### EXTRACTED ENTRIES
*** Block opens ***
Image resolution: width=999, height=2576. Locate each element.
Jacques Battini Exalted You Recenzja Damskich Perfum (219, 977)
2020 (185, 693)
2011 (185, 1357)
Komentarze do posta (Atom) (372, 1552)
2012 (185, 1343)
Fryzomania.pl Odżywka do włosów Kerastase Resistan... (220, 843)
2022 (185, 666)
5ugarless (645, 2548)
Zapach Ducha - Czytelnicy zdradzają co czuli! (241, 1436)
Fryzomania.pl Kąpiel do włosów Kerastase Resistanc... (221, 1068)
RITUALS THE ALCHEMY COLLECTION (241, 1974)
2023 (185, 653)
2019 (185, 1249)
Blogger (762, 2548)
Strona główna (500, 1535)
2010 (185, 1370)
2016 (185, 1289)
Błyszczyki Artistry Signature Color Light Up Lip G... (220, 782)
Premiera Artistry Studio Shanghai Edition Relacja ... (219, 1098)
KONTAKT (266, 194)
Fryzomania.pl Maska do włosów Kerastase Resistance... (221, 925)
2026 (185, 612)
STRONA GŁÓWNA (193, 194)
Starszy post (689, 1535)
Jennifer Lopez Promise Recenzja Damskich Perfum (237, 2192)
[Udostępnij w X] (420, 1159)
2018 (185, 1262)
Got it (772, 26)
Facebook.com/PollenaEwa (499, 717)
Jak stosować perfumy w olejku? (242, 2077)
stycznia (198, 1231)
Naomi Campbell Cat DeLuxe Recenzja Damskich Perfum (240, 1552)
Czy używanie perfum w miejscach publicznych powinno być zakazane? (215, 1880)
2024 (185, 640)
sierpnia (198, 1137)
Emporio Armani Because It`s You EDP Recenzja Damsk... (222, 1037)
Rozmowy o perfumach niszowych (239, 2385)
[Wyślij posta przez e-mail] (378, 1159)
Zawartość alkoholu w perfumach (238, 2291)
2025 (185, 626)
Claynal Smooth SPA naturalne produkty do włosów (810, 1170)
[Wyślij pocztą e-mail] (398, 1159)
*** Block closes ***
### PROBLEM STATEMENT
From the entries above, write out only the lines starting at the line that holds "Czy używanie perfum" and ending at the line that holds "Rozmowy o perfumach niszowych (239, 2385)", keeping both and matching them exactly.

### RESPONSE
Czy używanie perfum w miejscach publicznych powinno być zakazane? (215, 1880)
2024 (185, 640)
sierpnia (198, 1137)
Emporio Armani Because It`s You EDP Recenzja Damsk... (222, 1037)
Rozmowy o perfumach niszowych (239, 2385)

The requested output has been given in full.